PASSAGE FOURNI:

++++++

Le Tékrour (aussi
connu comme : Tekrour, Tekrur ou Takrur) est un ancien État d’Afrique de
l’Ouest concurrent de l’empire du Ghana, attirant le commerce de l’or par la
route longeant l’Océan Atlantique. Situé dans la moyenne vallée du fleuve
Sénégal, on y pratique le commerce de l’or (exploité dans la région du
Bambouk), du sel d’Awlil et des céréales du Sahel, ainsi que de la traite des
Noirs. Le royaume se convertit à l’islam au xie siècle.
Selon des sources
portugaises, vers 1510, l’or du Tekrour alimente deux caravanes annuelles qui
par le Fezzan amènent en Égypte le métal jaune « en grande quantité ».
ORIGINE DU NOM
Le mot Tekrour
apparaît dans les textes arabes (xie – xiie siècles) pour désigner un État,
mais aussi une ville ou un souverain. Plus tard, les écrits portugais du xve
siècle précisent qu’il s’agit d’un État situé à l’est du Djolof sur le fleuve
Sénégal (rio Çanagua). Par déformation le mot Tékrour, serait à l’origine de
Toucouleur.

++++++

EXTRAITS DE DONNÉES:
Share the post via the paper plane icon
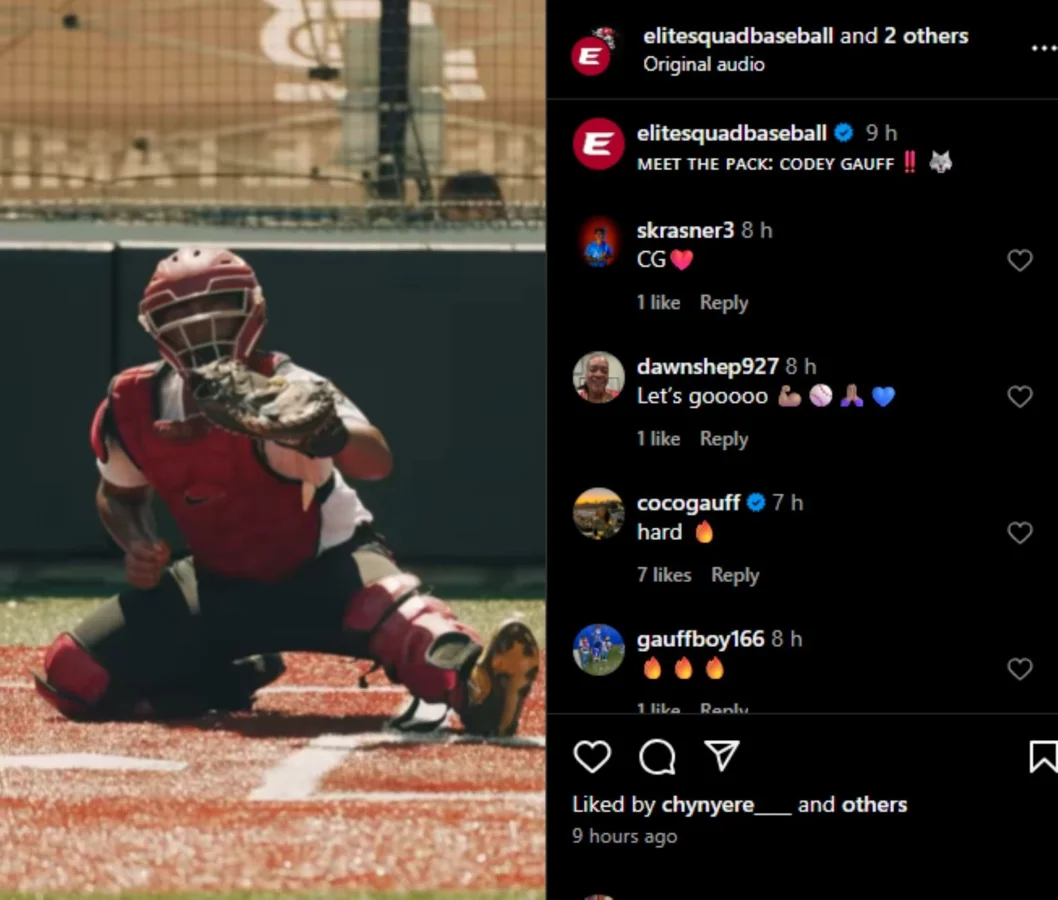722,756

++++++

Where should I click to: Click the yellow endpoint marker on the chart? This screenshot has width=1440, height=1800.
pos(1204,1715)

++++++

PROBLÈME POSÉ: Dans le passage sur le Tékrour, relevez toutes les graphies sous lesquelles est désigné cet ancien État.

RÉPONSE À L’ÉNONCÉ:
- Tékrour
- Tekrour
- Tekrur
- Takrur